* _Set of tasks_:
A) In the creme brulee thread below, what kind of oven was the first poster using when the dessert stopped setting?
B) Write the next reply in the forum thread below about creme brulee that won't set, following on from the last post shown.

* _Extract provided_:
- - -

# creme brulee problems



## tiffany10 (Jul 30, 2006)

I bought Elegantly Easy Liqueur Desserts & Creme Brulee by Debbie Puente a couple of years ago. I made the recipe perfectly in my electric oven. Now that we have moved and I am using a gas oven the creme brulee won't set up. I tried cooking it 10 minutes longer and that didn't help. I don't know what to do. I am following the instructions perfectly.


----------



## cakerookie (Sep 10, 2005)

Welcome to Cheftalk. You would be better of posting this in the Pastry & Baking forum you will get a quicker response that way. 

Rgds Rook

Oh and you might want to post your recipe it will help.


----------



## kuan (Jun 11, 2001)

Cook it until it sets up. Use hot water in your bain marie.

- - -

* _Data shown_:

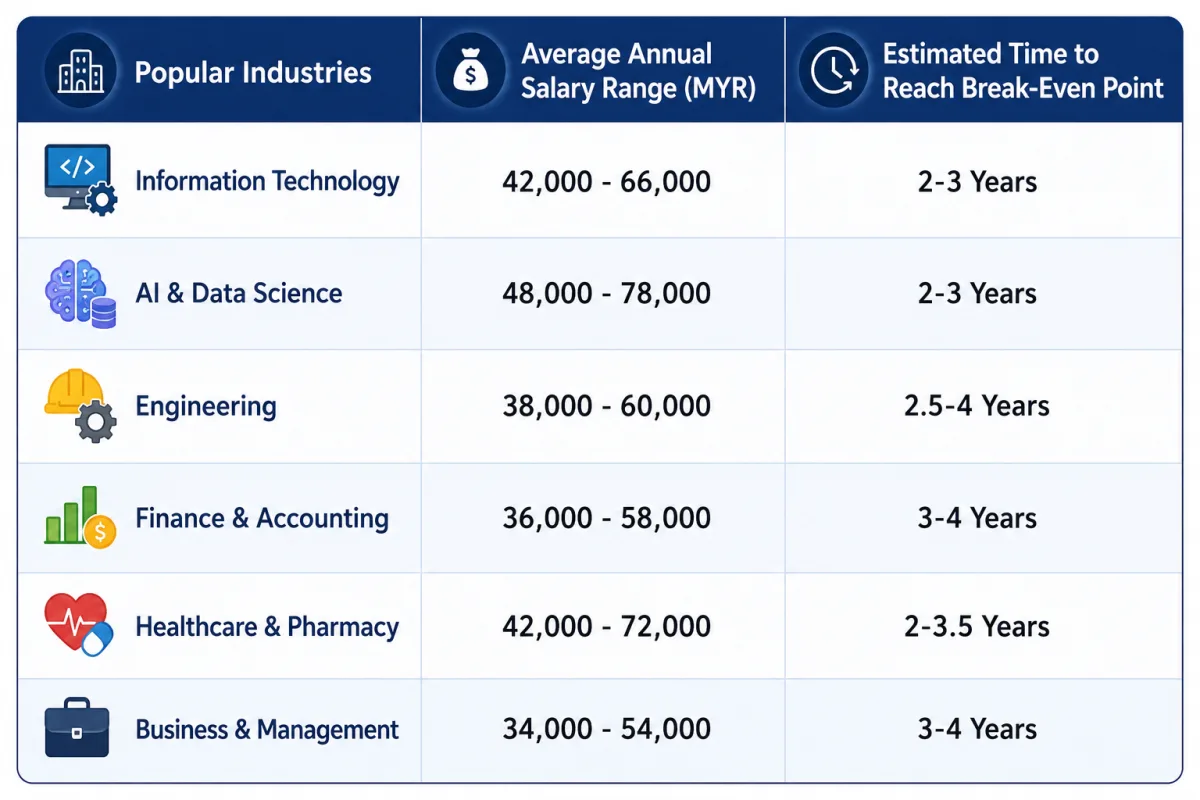This screenshot has width=1200, height=800.
Task: Click the AI & Data Science label
Action: click(239, 293)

- - -

* _Answers provided_:
A) A gas oven.

B)
----------



## qahtan (Dec 7, 2003)

I would add an extra egg yolk, ;-))) qahtan

I find if you cook it too long waiting for it to set, you end up with lots of bubbles in the the custard, and it sort of goes watery.....:-(((


----------



## mikeb (Jun 29, 2004)

Cook the custard to 85 degrees celcius in a pot on the stove (crème anglaise temperature), then put into ramekins and into the oven - I've never seen it not set up when using this method, not to mention it's alot quicker.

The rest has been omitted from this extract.